Susannah slid her shoe over the grass, which was slick and moist beneath her feet. “I suppose I should thank you for that.”
Biting her lower lip, she walked two grave markers away but didn’t read the names on them. She wanted to leave, to walk back to her car and drive off, but for some reason she couldn’t make herself do it.
“You know, Dad, you weren’t the easiest man to live with. Mom went along with whatever you wanted, but not me. I know we would’ve had a better relationship if I’d given in to you, but…I couldn’t.”
In many ways her father was a tough man, rigid and often uncompromising. He had to be, sitting on the bench, dealing with lawbreakers and…well, lowlifes. Not surprisingly, her father had become emotionally distant, more so after Doug’s death.
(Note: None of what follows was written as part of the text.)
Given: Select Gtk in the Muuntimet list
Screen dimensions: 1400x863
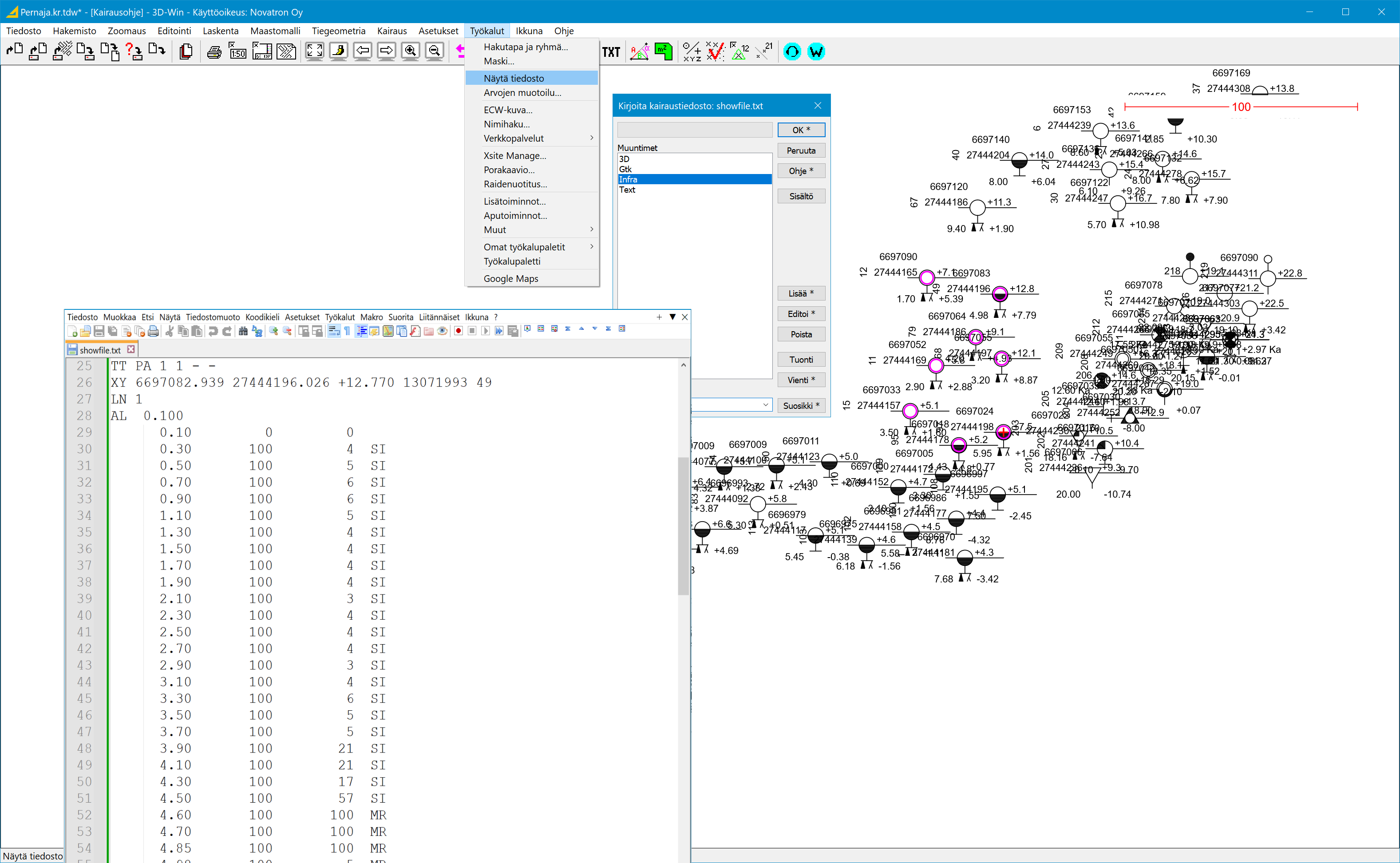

As clichéd as it seemed, George Leary had favored his only son. After her brother died, it was as if the sun had permanently disappeared from her father’s world. Their relationship had been strained before her brother’s fatal car accident, but had deteriorated even further afterward. The truth was, her father hadn’t loved her as much as he had Doug.
Susannah gasped at that realization, pain spiraling through her. She clenched her hands into tight fists. That was it, although she’d never acknowledged it before. Doug, his precious son, was dead and she’d been a damn poor replacement.
With Doug’s death, this branch of the Leary family had died out. Her uncle Henry had never married; Uncle Steve died on D-Day. That left only Doug to carry on the family name and he was gone. Gone, too, were her father’s dreams.
She was fifty years old and it had taken her this long to figure it out. In one of their recent conversations, Joe had suggested Susannah make an appointment with a counselor to help her deal with her father’s death. At the time she’d dismissed the suggestion. Today, however, she was beginning to think there might be some benefit to discussing her feelings.
“When you died, I thought that if we’d had a chance to talk…to sort everything out,” Susannah whispered, “it would’ve been better for us both. I wanted to tell you how sorry I was and now…now I wonder if it would’ve done any good. You were so set in your ways, so self-righteous.”